We assessed HIV-1–specific cellular immune responses in vaccinated monkeys by IFN-γ ELISPOT assays, essentially as previously described5,10. We obtained HIV-1 Gag, Pol and Env potential T cell epitope (PTE) peptides, which included all PTEs found in at least 15% of HIV-1 M group sequences8, as well as HIV-1 Gag peptides from clade C DU422, clade C ZM651, consensus C, consensus A and consensus B strains, from the NIH AIDS Research and Reference Reagent Program. We calculated SFCs per 1 × 106 peripheral blood mononuclear cells. Media backgrounds were typically <15 SFCs per 1 × 106 peripheral blood mononuclear cells. We defined positive responses as >55 SFCs per 1 × 106 PBMCs and >4-fold background.

Epitope mapping.

We performed comprehensive CD8+ and CD4+ T lymphocyte epitope mapping with Gag, Pol and Env PTE peptides. We conducted IFN-γ ELISPOT assays at week 4 after immunization with complete peptide pools as well as with subpools containing ten PTE peptides that were pooled sequentially by peptide number. We then deconvoluted all peptide subpools with positive responses and confirmed epitopes with individual 15 amino acid PTE peptides. We performed cell-depleted IFN-γ ELISPOT assays to determine whether reactive peptides represented CD8+ or CD4+ T lymphocyte epitopes. We performed cell depletions by negative bead selection that was >98% efficient. We also performed partial epitope mapping of PTE subpools 4 weeks after the boost immunization at week 44. We retested all borderline responses and only considered them positive if confirmed. We also performed partial epitope mapping of subpools containing ten overlapping Gag peptides to assess breadth to HIV-1 Gag from various clades.

Humoral immune assays.

We evaluated Env-specific humoral immune responses by direct ELISAs with HIV-1 clade C Env gp140 and luciferase-based pseudovirus neutralization assays essentially as previously described11.

Statistical analyses.

We did all statistical analyses with the package R (http://www.R-project.org/). To analyze the breadth of cellular immune responses to mapped PTE peptides (Fig. 1a), we fit Poisson regression models that predicted the number of reactive peptides as a function of vaccine group, antigen (Gag, Pol or Env) and lymphocyte subpopulation (CD4 or CD8).
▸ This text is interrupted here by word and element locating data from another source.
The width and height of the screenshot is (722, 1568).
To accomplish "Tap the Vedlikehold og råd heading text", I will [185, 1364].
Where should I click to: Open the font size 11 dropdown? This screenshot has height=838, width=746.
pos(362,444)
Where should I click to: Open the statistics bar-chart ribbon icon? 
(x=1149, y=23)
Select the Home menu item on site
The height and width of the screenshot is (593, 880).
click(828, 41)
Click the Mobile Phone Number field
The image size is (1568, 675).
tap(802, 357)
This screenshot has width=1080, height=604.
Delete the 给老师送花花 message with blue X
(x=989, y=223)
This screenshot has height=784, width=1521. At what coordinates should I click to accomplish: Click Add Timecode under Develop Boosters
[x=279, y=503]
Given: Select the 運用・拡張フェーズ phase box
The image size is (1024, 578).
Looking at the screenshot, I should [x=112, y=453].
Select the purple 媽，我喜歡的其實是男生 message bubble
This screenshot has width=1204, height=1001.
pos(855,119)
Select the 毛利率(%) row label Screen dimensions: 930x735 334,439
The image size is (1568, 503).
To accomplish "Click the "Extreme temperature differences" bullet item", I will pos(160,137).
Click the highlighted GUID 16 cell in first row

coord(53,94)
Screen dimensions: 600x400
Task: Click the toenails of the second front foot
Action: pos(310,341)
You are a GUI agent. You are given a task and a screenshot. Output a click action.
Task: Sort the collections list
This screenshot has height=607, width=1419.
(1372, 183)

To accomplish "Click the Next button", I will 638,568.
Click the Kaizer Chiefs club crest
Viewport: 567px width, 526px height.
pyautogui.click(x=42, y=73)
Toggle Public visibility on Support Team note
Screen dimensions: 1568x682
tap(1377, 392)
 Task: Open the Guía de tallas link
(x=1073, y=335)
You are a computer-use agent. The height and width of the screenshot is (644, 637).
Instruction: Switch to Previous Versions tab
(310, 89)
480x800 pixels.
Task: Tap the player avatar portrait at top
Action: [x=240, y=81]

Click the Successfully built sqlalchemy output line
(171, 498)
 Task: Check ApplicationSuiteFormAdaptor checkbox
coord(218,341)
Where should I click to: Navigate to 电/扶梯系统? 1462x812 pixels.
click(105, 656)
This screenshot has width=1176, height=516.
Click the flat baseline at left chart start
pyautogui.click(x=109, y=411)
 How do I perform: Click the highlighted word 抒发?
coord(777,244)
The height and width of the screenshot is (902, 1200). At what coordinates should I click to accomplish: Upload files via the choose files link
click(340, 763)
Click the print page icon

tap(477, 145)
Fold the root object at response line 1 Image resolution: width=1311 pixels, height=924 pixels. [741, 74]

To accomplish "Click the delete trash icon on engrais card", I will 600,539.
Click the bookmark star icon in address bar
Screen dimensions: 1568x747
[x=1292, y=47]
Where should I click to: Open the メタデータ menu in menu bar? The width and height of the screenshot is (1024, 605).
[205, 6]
Our models included random effects to accommodate monkey-to-monkey variation and fit them with the lme4 library (http://cran.r-project.org/web/packages/lme4/) of the package R. The data fit the models well (dispersion parameter 1.0), and there were no significant interactions among the three explanatory factors. For example, the 3.8-fold enhancement in the number of PTE peptides recognized by monkeys that received the mosaic antigens as compared to those that received the consensus or natural sequence antigens (Fig. 1a) applied equally to PTEs from Gag, Pol and Env and held for responses by CD8+ as well as CD4+ T lymphocytes. The analysis of the number of reactive epitopic regions (Fig. 1b) also included Poisson regression models with random effects and again fit well (dispersion parameter 0.87) without any significant interactions. We compared the magnitude of CD8+ and CD4+ T lymphocyte responses (Fig. 1c) with two-sided Kolmogorov-Smirnov tests. We also performed nonparametric tests to compare the breadth and depth of responses per monkey between the vaccines (Figs. 1a and 2c). We initially used Kruskal-Wallis tests to determine whether there was a difference among the four vaccine groups, and we then assessed all pair-wise comparisons between the four vaccine groups with Wilcoxon rank-sum tests. To analyze the breadth of responses to HIV-1 Gag from various sequences (Fig. 3), we fit the data to binomial regression models. These models used the vaccine group as an explanatory variable and included random effects to account for monkey-to-monkey and strain-to-strain variation.